As with anything related to the human psyche, there is so so so many underlying factors to put into consideration, that it's just impossible to derive a conclusion that way. 

Reverse deduction might work better, but it is very dangerous to make deductions like "He's a Scorpio so he might cheat", "He's a Virgo he will never cheat". 

I do get your point of view. I know a lot of Sagittarius men who are really committed to their girlfriends. But it's not a good idea to assume that all Sagittarius are like that.


----------



## koolcat (Feb 28, 2021)

Penny said:


> also, maybe thats what he meant by "he's still trying to figure things out" that he hasnt truly broken up with her in all finality and is still indecisive. it sounds like you didnt show that much interest in him so he probably wouldnt be considering you that much in what he does. so i wouldnt like expect him to update you on his relationship but i think if you ask he would probably say something.

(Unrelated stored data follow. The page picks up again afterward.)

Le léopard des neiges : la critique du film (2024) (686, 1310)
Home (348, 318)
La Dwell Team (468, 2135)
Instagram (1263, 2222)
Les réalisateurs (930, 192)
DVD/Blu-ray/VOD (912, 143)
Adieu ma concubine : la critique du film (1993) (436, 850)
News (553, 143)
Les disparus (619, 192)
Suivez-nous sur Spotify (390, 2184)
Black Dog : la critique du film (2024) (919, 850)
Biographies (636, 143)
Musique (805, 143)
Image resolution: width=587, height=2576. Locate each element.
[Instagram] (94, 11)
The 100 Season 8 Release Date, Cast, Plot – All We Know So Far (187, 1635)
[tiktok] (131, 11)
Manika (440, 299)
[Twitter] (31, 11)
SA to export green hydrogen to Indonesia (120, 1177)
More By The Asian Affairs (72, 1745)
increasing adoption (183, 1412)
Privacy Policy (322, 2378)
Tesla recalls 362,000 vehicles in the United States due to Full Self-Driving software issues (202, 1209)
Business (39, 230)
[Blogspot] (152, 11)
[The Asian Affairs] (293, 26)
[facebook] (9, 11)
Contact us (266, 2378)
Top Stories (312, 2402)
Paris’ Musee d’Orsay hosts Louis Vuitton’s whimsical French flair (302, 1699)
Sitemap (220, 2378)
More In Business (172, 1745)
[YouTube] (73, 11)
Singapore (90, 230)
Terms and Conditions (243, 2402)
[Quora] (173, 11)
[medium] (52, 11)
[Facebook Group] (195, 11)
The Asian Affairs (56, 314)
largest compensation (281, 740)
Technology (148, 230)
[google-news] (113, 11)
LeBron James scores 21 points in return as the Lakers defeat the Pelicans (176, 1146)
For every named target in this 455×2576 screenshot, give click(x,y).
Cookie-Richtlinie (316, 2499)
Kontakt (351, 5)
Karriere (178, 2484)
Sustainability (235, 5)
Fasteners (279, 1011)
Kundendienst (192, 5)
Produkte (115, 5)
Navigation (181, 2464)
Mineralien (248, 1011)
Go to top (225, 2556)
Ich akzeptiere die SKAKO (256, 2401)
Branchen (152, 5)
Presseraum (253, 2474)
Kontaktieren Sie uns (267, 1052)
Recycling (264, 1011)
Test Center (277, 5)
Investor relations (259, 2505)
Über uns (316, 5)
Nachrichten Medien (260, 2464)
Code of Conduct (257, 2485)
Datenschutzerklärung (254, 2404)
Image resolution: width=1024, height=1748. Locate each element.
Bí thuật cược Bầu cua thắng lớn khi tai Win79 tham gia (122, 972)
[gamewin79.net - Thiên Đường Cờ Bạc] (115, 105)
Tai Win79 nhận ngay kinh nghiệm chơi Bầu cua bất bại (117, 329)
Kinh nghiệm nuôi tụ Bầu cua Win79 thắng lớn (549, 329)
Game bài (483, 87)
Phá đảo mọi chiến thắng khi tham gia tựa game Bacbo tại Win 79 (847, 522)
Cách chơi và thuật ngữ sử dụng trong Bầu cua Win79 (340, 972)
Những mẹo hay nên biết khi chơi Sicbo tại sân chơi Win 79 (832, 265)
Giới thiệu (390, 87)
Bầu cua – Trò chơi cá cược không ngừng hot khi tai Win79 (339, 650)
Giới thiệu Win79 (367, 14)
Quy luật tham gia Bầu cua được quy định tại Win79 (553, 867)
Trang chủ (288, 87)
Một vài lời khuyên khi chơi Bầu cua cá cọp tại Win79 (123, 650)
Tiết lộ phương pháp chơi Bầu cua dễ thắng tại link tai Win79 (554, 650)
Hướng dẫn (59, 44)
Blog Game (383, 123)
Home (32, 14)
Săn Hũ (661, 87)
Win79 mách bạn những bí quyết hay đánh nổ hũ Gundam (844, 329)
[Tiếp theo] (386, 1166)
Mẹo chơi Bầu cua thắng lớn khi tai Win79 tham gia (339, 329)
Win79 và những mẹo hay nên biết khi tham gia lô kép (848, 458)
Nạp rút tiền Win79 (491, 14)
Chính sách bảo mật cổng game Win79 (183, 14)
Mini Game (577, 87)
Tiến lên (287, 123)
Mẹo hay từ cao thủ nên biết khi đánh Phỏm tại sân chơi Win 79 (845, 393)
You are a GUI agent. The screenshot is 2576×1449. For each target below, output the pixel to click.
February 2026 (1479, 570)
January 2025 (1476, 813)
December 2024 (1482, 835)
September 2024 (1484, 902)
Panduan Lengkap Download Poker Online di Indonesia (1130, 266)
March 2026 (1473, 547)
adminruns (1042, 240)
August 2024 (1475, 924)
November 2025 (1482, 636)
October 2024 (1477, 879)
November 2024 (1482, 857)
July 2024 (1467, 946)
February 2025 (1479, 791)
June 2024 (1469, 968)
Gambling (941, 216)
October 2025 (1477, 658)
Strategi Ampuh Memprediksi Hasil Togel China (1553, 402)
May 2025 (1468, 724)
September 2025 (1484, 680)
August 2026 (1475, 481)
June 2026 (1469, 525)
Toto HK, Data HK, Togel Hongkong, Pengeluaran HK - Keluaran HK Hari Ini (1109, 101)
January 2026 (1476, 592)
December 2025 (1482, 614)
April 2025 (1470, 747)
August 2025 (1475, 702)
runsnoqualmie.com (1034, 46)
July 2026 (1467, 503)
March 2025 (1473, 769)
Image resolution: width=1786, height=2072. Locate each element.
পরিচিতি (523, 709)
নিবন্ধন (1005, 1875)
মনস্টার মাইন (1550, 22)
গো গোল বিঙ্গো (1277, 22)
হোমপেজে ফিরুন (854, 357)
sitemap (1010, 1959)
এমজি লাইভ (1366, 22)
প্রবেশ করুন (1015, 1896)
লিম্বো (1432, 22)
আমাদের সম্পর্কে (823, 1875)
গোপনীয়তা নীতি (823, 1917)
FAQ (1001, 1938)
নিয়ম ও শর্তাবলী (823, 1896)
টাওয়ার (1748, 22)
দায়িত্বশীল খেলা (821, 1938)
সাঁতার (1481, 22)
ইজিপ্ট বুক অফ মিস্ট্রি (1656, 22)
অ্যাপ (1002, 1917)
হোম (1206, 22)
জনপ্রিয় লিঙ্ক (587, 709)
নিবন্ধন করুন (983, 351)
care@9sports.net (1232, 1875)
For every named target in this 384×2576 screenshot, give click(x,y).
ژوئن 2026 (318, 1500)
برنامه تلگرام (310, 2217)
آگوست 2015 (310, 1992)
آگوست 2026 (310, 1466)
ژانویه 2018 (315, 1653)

Okay, you make more valid points. I see what you are saying about my interest level. So initially I didn't show much interest bc of the age, kids, blah blah blah. But I told him that if the age gap wasnt so large, he is probably somebody that I could potentially date. Like I wanted him to know I had interest but also wanted him to know why I wanted to keep it casual. Like I said, I never mentioned the kids thing, but when it came up anyway, that's when I told him that was another big reason I wanted to keep it casual. After all of that is when he told me he liked me and felt something between us. That's also when he said he's trying to figure things out, again, now I know basically that meant his relationship. So he knew that I did see something in him bc I told him. 
You make great points, I appreciate that a lot!


----------



## koolcat (Feb 28, 2021)

Ewok City said:


> It does make a LOT of difference. That's why you would see people from certain zodiac types behaving in a way that is not stereotypical.
> 
> As with anything related to the human psyche, there is so so so many underlying factors to put into consideration, that it's just impossible to derive a conclusion that way.
> 
> ...


Agreed. I am not trying to generalize based off the sagittarius part even though it probably send that way. Like you said, many factors, I was just wondering what people's perspective was based off that element. I think there was a point that he was super committed. Obviously he isn't now and only he knows why. I think she really wants to get married and have kids, there may be pressure there that has made the relationship change for him. I mean when he said his last relationship ended bc she wanted to get married and have kids and he didn't, I can only assume he is talking about her. And he said it just wasn't the same anymore. All of that is fine, it happens. But like, figure it out THEN get on a dating site and date. I mean why would you come meet my friends and do the most for this time frame if you have all this other stuff to handle. Just seems selfish and strange to me. This all could have been kept very simple and casual. I never would have known, I would be gone in a month, and everybody's life would carry on.


----------